> **YOUR INSTRUCTIONS**
Find every line in the records below that holds the word "oldalunk", and copy it out.

** Opening RECORDS SUPPLIED block **

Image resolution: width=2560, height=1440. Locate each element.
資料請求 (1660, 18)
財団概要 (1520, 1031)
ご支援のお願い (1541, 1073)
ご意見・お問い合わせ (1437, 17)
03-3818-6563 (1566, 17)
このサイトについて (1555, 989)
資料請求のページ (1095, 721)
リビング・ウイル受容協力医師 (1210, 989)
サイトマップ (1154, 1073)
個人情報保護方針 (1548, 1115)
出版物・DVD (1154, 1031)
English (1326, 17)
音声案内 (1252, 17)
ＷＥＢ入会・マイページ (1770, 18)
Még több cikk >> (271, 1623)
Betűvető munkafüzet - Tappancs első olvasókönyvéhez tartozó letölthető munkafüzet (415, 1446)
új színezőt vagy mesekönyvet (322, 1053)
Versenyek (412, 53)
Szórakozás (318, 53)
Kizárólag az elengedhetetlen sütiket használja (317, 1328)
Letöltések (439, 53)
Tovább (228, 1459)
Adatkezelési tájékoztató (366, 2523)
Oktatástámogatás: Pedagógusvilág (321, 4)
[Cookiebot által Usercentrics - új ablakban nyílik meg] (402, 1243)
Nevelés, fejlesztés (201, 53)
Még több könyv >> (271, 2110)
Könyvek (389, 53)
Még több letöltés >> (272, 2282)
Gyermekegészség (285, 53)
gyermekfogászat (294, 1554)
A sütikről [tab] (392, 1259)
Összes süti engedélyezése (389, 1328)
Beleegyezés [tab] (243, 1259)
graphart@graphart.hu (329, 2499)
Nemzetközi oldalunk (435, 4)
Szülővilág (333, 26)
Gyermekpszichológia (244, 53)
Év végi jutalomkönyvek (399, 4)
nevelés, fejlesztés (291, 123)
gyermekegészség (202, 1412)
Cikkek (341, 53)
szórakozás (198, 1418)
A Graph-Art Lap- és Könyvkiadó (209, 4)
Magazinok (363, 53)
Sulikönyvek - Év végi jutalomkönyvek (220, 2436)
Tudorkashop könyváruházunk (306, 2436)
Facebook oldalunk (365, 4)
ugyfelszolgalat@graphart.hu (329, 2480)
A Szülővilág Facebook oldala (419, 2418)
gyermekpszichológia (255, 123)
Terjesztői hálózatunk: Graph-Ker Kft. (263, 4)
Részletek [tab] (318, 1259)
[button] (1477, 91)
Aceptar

** Closing RECORDS SUPPLIED block **

> **ANSWER TO THIS PROBLEM**
Nemzetközi oldalunk (435, 4)
Facebook oldalunk (365, 4)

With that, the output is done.